-- Page excerpt --
+---+
If you cannot do this, have your team agree to a formalized design process and use this process to keep on target. Control the design process, do not allow it to control you. Once again, if you are not the final arbiter, make sure to have check-offs beyond which there is no going back. Think of the design process as going through locks in a canal. Once you have your colleagues’ approval, ensure that decisions cannot be reconsidered. If you have a team that cannot agree, build in lots of extra design time and budget.
Meditation: Identify three labels designed by committee. Here are some giveaways: stylistic tone which does not match brand name; competing or confusing font types; mismatched styles (e.g., modern die-cuts which detract from existing traditional imagery); lack of a singular, easy-to-identify visual theme.

VII. Thou shalt not steal. The greatest achievements in packaging design are made under conditions of complete trust.

Package design is worse than salary negotiation for sports stars. We try to agree on price, but at the beginning stage, neither the designer nor the winery has a clue of what the final result will look like. If the design is successful, the designer never sees the profit. If it is unsuccessful, the designer gets paid for producing essentially nothing. So this is a perverse relationship. To set this right, try to get in the habit of giving your designers a bonus after the results are in. Create an atmosphere of trust.
Mediation: When your designer gives you greater results than you expected, offer a surprise bonus. A year later is not too late. (Don’t forget to build that bonus into the budget.)

VIII. Thou shalt not bear false witness. Be more like prophets, less like presidents.

Category shredders have a field day abusing this commandment. They promote their individual brands, while manipulating, intimidating, and confusing consumers with seductive words. Terms like "barrel special," extra reserve," and so forth may advance individual brands, but they increase consumers’ misapprehensions about wine. We need to make wine drinking a pleasure, not a torture. Loading the labels with strange or misleading information is not helpful in growing the category.
Meditation: Consider this thought: "If you have to ask the BATF to arbitrate the truth, no good can befall the category."

IX. Thou shalt not covet thy neighbor’s wife. Know what you want and stick with it.

If a package design project is merely exploratory, tell the design team so.

Marketing departments are famous for not knowing what they want; a symptom of this sin is the "wandering eye." Other brands will suddenly have features that are appealing. This envy destroys that magical relationship between marketing and design. If you have problems with a design, be specific. I personally don’t like earthtones, and I announce this at virtually every design briefing. Saying, "It just doesn’t do it for me" is about as destructive to building trust with your designer as a comment can be.
Meditation: Provide positioning and objectives documents to designers. Insist that designers provide a creative strategy that you agree to before designing starts.

X. Thou shalt not covet thy neighbor’s goods. There is room enough for everyone in this highly fragmented industry.

Let your brands be themselves, not cheap look-alikes with short life spans. Stealing label elements from other brands will give you an unintegrated, fractured-looking package. Consumers sense this inconsistency. They sense something fishy, and if there is one thing about wines that consumers want, it is to be reassured that they made the right choice. There is a niche for everyone among the more than 19,000 SKUs in this category. In fact, we all need to go after different niches to grow the category. The more our products look alike, the less wine we will sell. Have some fun with your niches: create your own identity; make people happy; sell more wine.
Meditation: As an exercise in marketing to niches, create a wine package targeted to chimney sweeps or dictionary editors.

Obey these Ten Commandments of Wine Package Design. Be a devout category builder, avoid the temptation to shred the category, and let your brands live long, fruitful lives.

Edited from presentation to the Second Annual Global Wine Package Design Conference, March 25-26, 1999, in San Francisco, CA.
+---+
-- Record set --

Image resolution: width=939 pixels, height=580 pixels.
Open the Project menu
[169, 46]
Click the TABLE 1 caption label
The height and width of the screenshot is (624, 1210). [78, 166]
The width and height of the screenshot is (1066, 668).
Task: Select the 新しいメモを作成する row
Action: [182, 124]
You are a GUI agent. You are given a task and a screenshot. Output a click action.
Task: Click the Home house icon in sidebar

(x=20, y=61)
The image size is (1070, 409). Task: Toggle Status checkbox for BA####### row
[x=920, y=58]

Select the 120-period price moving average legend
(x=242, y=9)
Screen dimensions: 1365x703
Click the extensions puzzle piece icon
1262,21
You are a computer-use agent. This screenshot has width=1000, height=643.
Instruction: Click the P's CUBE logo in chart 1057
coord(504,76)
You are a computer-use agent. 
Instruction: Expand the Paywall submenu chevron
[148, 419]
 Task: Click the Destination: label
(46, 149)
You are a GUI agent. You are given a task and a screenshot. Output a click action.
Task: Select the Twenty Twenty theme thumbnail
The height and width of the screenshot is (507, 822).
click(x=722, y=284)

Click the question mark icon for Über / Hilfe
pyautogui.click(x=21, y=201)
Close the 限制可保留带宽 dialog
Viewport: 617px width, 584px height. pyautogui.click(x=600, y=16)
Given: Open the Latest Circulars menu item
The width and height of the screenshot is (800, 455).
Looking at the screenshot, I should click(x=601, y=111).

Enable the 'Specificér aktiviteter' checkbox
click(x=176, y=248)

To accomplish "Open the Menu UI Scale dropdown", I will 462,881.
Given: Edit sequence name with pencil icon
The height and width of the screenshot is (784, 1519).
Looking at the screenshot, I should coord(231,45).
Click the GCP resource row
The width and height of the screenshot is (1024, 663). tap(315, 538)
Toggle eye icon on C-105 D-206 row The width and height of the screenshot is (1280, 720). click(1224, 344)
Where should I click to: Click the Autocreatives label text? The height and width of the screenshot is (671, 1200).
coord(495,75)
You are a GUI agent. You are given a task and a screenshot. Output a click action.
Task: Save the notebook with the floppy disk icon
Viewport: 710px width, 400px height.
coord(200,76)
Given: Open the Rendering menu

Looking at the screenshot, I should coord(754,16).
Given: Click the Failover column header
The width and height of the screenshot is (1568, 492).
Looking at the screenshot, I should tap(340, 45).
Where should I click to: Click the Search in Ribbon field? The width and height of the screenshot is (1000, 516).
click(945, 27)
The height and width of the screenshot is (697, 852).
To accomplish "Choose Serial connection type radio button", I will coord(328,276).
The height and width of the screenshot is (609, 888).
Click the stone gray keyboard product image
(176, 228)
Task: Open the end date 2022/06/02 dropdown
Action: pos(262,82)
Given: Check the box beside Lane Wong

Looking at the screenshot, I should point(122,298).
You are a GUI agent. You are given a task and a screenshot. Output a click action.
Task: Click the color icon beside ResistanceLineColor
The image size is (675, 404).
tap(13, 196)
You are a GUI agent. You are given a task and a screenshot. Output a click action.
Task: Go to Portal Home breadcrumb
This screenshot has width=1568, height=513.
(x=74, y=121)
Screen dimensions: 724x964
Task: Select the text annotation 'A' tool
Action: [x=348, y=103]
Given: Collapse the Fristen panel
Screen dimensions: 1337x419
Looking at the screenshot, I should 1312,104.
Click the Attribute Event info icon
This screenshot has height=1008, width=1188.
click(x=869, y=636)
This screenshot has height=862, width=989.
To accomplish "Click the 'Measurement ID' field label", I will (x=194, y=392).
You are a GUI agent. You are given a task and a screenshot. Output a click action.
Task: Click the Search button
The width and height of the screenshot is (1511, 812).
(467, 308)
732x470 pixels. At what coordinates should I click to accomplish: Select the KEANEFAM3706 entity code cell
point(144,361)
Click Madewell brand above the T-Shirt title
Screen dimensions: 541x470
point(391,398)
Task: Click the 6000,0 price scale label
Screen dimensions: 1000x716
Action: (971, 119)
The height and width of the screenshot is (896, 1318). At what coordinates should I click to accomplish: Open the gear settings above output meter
+---+
-- Tasks to perform --
1 - Reproduce the part of the wine package design excerpt starting with "If a package" and going on through "before designing starts.".
2 - According to the wine package design excerpt, how many SKUs are in the wine category?

-- Outputs by task --
1 -
If a package design project is merely exploratory, tell the design team so.

Marketing departments are famous for not knowing what they want; a symptom of this sin is the "wandering eye." Other brands will suddenly have features that are appealing. This envy destroys that magical relationship between marketing and design. If you have problems with a design, be specific. I personally don’t like earthtones, and I announce this at virtually every design briefing. Saying, "It just doesn’t do it for me" is about as destructive to building trust with your designer as a comment can be.
Meditation: Provide positioning and objectives documents to designers. Insist that designers provide a creative strategy that you agree to before designing starts.

2 - More than 19,000.